Challenge:
Rewrite the data from the line with "You are a computer-use" up to and including the line with "tap(958, 949)", keeping the requests and offsetting every coordinate in the answers by 47. Return only those lines.

Records:
══════════

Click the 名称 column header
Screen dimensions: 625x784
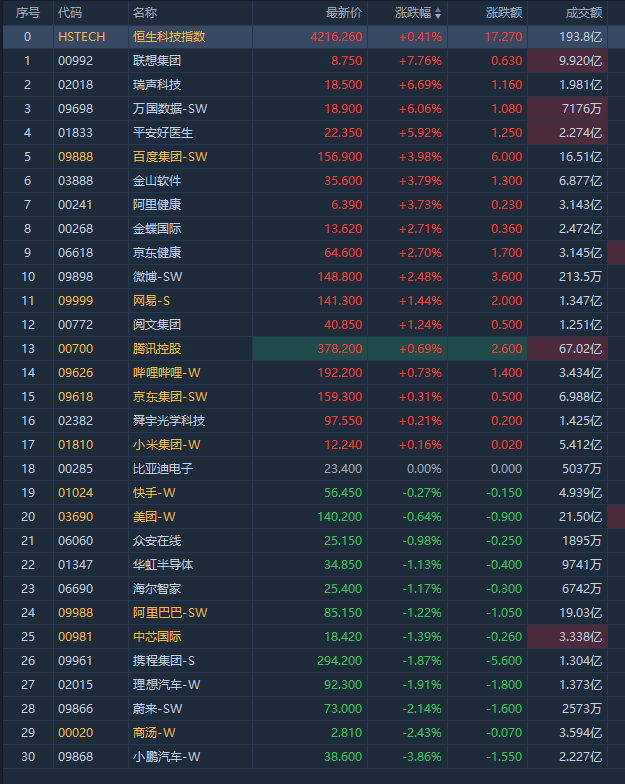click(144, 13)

══════════

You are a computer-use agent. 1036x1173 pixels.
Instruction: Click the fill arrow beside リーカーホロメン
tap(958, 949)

══════════

Task response:
You are a computer-use agent. 1036x1173 pixels.
Instruction: Click the fill arrow beside リーカーホロメン
tap(1005, 996)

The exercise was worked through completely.